The news that the association was not able to sell all its tickets comes as a surprise given prior reports of the match being sold out and the thriving black market that arose around the game. A day before the final, even RR Patil, the home minister for Maharashtra state, said "all the tickets have been sold".
When contacted by ESPNcricinfo, Ratnakar Shetty, the tournament director for the event and a current vice-president of the MCA, said "this is not something we need to discuss" with the media and that the issue would be dealt with by the association's managing committee, which is scheduled to meet on March 31. He added that the members of the association were responsible people and that they would deal with the situation.
The MCA's report shows that a total of 31,118 tickets were up for sale, though only about 4000 of those were available to the general public because the association was contractually obligated to offer tickets to the ICC and its member clubs. In all, the sale of tickets realised Rs 22.89 crores (approx $4.5 million). The game, which India won in spectacular fashion when captain MS Dhoni hit Nuwan Kulasekara for six, was also watched on television by 134.5 million Indians, according to TAM Sports, a television ratings agency.
Ticketing was a controversial issue throughout the World Cup. Police in Bangalore conducted a baton-charge on fans queuing up for tickets for the India-England group game. The 7000 tickets were sold out within three hours, officials said, leaving hundreds of fans - many of whom had queued up overnight - angry and disappointed.
Demand for tickets for the final soared to the point that the official ticketing website - Kyazoonga.com - crashed amid a scramble for the 1,000 tickets that were offered online. At one stage, the website had 500,000 concurrent users trying to buy tickets to the World Cup final.

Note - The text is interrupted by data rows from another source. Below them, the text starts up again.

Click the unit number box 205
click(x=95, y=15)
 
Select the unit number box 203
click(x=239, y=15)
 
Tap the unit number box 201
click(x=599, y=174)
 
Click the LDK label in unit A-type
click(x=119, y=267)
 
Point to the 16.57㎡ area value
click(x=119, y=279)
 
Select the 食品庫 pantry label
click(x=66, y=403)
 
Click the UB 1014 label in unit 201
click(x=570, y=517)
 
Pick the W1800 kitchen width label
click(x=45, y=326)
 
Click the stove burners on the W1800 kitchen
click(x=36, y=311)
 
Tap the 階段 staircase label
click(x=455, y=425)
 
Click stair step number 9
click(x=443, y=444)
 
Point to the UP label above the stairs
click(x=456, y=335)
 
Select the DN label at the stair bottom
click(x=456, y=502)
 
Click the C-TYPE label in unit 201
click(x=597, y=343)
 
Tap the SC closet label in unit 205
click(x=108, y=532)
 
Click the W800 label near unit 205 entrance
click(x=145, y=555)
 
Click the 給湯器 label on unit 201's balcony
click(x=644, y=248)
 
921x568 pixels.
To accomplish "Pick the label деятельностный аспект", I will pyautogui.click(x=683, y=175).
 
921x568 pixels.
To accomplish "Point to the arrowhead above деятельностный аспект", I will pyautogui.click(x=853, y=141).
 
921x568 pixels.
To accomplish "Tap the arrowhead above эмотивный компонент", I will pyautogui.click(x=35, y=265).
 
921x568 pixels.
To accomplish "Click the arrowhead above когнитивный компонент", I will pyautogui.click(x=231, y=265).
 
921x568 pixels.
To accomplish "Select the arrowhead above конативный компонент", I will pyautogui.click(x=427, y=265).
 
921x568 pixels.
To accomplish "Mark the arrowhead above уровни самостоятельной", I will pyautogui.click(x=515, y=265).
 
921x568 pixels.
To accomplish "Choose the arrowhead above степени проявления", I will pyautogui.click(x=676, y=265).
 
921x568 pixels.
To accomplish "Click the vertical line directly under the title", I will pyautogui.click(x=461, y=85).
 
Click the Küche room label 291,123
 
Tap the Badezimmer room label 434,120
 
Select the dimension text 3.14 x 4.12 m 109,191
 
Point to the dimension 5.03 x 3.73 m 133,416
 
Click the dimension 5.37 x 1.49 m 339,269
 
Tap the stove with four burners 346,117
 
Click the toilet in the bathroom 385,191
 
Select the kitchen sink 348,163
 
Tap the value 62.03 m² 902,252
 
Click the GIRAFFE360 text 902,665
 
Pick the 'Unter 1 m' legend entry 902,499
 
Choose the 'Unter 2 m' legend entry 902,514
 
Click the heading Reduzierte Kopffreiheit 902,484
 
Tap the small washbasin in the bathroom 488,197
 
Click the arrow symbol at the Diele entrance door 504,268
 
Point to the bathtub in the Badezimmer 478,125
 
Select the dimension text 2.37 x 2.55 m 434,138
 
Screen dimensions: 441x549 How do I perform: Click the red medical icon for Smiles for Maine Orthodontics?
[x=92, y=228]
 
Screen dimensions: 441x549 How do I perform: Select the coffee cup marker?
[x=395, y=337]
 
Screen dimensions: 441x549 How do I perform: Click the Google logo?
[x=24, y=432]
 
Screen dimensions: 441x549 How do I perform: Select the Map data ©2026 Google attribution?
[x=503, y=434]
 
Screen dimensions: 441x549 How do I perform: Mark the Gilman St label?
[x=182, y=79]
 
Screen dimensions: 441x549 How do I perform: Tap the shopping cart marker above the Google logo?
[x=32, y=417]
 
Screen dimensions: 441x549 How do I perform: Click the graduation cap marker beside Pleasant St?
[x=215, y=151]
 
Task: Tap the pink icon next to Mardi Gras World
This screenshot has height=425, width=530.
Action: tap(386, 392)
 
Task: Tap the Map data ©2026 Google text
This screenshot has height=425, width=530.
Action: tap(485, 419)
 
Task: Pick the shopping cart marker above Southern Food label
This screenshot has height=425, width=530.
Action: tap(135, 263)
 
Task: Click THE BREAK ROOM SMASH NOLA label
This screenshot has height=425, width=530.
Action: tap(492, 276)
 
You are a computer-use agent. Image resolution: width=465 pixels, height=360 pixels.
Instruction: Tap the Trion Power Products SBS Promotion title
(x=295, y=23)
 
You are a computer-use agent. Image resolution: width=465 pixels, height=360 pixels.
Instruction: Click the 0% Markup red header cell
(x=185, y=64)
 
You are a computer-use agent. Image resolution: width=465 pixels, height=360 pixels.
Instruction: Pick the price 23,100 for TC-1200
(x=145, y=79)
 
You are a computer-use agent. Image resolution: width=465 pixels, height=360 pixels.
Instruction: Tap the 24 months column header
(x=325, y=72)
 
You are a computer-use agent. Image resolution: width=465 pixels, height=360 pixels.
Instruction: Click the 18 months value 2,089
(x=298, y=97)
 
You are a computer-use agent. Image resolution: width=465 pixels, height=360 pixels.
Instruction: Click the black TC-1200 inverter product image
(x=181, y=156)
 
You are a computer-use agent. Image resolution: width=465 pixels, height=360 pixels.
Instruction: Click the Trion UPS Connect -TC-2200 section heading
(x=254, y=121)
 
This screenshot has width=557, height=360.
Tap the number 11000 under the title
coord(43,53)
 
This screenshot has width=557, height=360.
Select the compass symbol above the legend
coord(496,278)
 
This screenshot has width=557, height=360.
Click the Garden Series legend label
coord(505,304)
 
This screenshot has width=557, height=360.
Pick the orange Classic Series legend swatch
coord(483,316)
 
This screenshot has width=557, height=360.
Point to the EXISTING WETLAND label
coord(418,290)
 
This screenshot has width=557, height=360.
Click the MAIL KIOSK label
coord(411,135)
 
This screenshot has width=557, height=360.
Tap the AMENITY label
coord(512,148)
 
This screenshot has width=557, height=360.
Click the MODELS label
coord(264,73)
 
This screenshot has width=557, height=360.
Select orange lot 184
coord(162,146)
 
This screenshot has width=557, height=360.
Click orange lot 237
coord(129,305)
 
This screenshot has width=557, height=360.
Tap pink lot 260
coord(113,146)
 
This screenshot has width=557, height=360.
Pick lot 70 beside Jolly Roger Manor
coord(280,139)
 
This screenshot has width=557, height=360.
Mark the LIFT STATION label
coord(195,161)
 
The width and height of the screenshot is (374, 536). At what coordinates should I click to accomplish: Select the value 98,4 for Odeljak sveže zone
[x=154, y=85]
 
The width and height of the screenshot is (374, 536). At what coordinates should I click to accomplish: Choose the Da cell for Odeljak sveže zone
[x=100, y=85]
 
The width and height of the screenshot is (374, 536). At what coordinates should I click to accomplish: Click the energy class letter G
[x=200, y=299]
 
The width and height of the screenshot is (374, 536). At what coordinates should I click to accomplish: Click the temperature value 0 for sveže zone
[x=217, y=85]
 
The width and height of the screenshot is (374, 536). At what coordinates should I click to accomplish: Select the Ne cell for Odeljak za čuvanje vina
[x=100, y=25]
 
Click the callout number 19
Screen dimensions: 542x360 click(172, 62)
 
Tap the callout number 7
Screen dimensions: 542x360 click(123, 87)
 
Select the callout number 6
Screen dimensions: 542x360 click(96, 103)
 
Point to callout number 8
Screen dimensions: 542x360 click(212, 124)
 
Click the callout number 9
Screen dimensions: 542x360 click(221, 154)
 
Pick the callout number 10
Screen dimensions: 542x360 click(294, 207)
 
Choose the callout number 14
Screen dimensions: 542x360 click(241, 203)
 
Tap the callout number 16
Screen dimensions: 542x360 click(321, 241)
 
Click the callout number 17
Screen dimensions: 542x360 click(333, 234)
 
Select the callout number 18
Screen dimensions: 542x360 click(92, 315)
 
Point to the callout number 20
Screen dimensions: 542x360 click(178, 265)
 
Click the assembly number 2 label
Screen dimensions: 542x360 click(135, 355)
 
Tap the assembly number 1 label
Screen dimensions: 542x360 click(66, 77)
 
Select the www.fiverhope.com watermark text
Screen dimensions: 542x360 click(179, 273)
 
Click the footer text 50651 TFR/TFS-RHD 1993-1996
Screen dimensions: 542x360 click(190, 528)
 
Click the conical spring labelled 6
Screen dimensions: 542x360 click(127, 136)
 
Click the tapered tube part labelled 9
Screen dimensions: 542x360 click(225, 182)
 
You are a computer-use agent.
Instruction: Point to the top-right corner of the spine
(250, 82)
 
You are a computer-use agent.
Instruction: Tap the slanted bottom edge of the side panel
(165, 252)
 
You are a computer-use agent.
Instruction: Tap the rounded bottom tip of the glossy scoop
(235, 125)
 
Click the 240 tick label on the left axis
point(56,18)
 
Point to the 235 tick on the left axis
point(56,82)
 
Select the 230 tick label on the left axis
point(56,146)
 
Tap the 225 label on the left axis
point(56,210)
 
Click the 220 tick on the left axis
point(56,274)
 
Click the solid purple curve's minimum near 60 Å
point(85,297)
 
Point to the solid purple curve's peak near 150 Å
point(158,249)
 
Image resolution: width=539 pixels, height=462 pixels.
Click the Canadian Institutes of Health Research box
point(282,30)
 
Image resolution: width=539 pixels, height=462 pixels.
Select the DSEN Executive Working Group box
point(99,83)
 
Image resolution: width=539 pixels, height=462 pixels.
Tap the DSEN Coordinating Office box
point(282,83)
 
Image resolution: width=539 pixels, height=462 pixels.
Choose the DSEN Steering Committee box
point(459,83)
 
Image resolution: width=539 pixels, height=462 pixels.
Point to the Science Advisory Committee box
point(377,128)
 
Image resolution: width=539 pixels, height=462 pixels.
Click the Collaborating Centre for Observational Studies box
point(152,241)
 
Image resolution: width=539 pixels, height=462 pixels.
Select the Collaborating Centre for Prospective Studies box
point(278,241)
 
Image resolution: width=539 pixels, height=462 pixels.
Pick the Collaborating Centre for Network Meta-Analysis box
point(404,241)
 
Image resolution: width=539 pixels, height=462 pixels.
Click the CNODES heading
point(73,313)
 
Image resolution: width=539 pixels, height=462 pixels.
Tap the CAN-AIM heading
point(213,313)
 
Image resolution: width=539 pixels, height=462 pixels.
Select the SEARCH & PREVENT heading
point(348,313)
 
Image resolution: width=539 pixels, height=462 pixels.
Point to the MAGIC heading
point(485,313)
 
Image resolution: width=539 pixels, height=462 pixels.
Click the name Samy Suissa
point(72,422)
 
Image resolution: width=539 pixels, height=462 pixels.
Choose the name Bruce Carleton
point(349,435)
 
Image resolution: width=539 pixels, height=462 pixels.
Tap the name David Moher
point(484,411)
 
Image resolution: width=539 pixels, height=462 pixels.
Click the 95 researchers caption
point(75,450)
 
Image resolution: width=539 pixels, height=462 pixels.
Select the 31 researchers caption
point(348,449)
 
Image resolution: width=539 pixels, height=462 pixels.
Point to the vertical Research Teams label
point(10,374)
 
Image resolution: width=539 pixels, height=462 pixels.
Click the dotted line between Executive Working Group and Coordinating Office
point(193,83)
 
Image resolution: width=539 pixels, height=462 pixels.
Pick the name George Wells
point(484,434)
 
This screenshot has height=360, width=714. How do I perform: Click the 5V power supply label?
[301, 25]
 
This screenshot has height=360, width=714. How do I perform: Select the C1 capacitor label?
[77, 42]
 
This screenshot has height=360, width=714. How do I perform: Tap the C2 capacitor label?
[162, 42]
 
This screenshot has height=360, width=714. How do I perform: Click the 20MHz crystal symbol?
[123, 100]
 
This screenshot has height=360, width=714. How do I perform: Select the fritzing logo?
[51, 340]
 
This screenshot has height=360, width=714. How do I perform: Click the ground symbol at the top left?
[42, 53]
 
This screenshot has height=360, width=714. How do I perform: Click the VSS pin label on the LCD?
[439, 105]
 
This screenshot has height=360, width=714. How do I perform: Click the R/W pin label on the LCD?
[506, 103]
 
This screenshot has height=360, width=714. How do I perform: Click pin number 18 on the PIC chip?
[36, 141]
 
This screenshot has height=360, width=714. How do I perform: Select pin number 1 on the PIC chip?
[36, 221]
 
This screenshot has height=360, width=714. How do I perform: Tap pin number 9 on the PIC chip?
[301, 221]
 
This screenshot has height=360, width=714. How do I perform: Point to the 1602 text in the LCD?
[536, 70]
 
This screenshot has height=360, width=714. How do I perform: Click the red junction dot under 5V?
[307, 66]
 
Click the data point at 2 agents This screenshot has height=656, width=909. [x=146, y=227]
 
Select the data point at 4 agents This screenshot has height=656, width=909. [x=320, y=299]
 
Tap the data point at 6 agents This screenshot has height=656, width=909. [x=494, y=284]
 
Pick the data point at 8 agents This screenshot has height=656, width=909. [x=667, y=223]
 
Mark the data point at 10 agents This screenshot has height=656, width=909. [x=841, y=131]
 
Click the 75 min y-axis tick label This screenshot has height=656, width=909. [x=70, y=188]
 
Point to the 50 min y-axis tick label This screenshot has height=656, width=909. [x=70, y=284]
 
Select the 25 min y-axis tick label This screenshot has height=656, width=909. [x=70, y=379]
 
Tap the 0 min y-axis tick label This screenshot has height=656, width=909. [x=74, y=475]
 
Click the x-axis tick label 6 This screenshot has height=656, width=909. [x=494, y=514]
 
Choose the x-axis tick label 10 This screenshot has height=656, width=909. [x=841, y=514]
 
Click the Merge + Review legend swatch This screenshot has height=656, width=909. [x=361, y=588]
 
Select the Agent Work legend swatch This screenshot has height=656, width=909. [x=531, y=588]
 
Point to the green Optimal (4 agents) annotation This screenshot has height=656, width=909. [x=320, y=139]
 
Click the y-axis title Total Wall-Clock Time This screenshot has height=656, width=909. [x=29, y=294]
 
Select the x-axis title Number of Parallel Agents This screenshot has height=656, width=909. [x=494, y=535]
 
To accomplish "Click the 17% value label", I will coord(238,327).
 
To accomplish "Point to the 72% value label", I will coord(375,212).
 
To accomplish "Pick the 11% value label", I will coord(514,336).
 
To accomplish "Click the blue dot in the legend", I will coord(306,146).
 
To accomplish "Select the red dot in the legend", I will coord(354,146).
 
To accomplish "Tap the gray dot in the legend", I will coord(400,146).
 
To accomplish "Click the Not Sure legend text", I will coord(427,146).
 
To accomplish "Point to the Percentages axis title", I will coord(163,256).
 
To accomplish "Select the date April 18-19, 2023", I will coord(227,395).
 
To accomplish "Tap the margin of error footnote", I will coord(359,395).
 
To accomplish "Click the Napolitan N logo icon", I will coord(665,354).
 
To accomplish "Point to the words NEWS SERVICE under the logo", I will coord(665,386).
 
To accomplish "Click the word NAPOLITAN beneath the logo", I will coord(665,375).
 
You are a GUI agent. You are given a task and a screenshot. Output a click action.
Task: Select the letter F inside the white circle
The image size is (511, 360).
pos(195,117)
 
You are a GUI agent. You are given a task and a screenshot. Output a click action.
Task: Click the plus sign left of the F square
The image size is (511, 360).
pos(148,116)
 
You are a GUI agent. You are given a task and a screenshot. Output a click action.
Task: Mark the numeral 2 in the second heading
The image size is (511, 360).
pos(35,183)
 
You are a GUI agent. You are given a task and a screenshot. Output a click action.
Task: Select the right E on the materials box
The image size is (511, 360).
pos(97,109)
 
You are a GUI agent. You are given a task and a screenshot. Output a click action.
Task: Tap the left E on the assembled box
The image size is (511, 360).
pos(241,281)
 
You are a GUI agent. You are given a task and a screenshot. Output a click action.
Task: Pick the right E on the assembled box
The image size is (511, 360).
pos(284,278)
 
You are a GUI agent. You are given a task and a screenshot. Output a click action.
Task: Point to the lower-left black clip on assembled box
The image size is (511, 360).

Many fans also complained about not receiving tickets they had bought online and the ICC was eventually moved to ask its president Sharad Pawar to intervene. A letter written to Pawar by David Becker, the ICC's legal head, and published by the Indian channel NDTV, warned of the growing discontent among the ICC's commercial partners over tournament tickets due to them and the possible financial fallout.
An ICC spokesperson did not want to comment on the matter of unsold tickets, however, saying that it would not be "appropriate for us to comment on the ticket allocation of MCA or BCCI". However, following the World Cup the ICC did appoint consultancy firm KPMG to conduct "an independent review of the ticketing process in order to determine whether proper controls existed for the allocation, distribution and accounting for all tickets so as to avoid in future the allegations of 'black market' selling of tickets".
According to an executive summary of KPMG's report, the scope of the review covered the ticketing operations of the ICC, official tour operators and Kyazoonga. It did not, therefore, cover distribution of tickets through local cricket associations.
While the report did not unearth evidence suggesting that the ICC, official tour operators or Kyazoonga were responsible for black marketing of tickets, it did state that the ICC needed to make sure that sufficient tickets were available to the public in the future and that there should be "central control and management of tickets [and] better record keeping."